Child develops the understanding of the world through a particular cognitive structure.

When there is a discrepancy between what they have learned and what is out there while interacting with the world around them, they restructure their understanding of the world and move from one stage of development to another. Piaget

Basic components of Piaget’s theory:

  1. Schemas:

According to Piaget schemas is:

“a cohesive, repeatable action sequence possessing component actions that are tightly interconnected and governed by a core meaning.”

In simpler words, schemas are the building blocks of cognitive representation of the world, which allow us to make use of the information and use it effectively.

Schemas can be understood as units of knowledge which can be related to the outside world including objects, abstract ideas or actions. 
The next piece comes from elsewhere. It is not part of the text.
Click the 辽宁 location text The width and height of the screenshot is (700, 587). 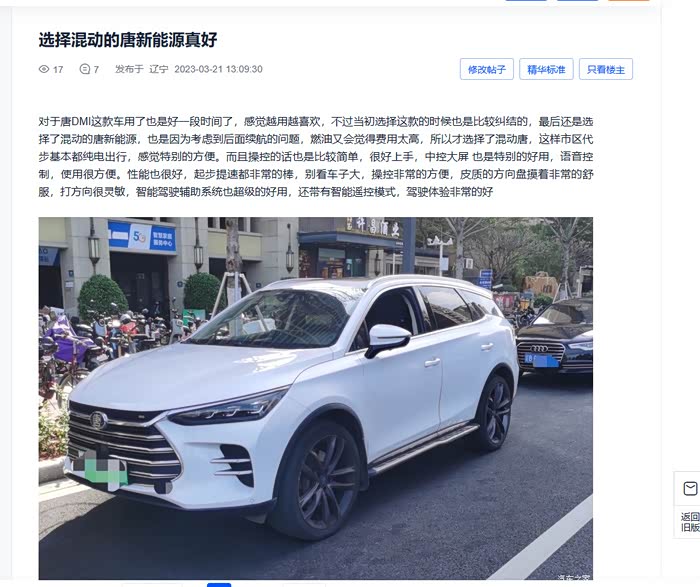(158, 69)
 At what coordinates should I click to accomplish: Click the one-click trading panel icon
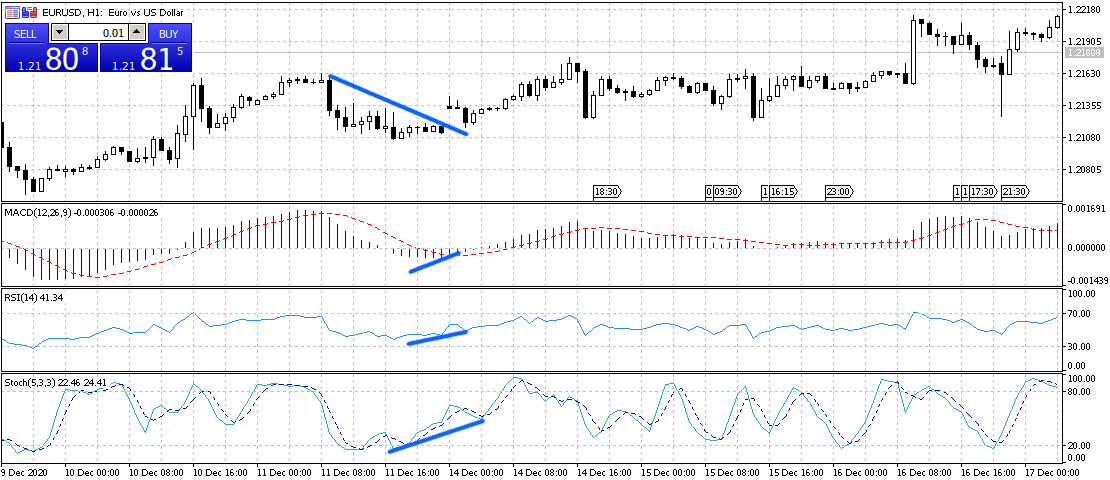12,12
  1. Process to move from one stage to other:

According to Piaget, there are processes which help a child to move from one stage of cognitive development to the next stage.

Thus intellectual growth is a result of adaptation or adjustment to the outside world which occur through following processes:

  • Assimilation:

Assimilation is a process in which a child incorporates the incoming information to already existing schemas.

  • Accommodation:

It is a process in which existing mental schemas do not support incoming information and thus should be changed to process incoming new information.

  • Equilibration:

According to Piaget, cognitive development is not a steady process; rather it occurs in leaps and bounds.

When a child encounters new information which is coherent with existing knowledge, it leads to equilibrium (assimilation), but it does not happen most of the time when the child encounters new information which does not match with pre existing schema leading to disequilibrium and frustration.

Equilibration is a force which leads a child to resolve the frustration by mastering this new information.

  1. Stages of Cognitive development:

Piaget proposed four stages of cognitive development which represents sophistication of child thought processes and his reasoning.

According to Piaget each child goes through these stages and no stage can be missed out. These stages are as follow:

  • Sensorimotor stage:

It is a stage recognized by object permanence. It is the idea that an object still exists even if it is out of sight.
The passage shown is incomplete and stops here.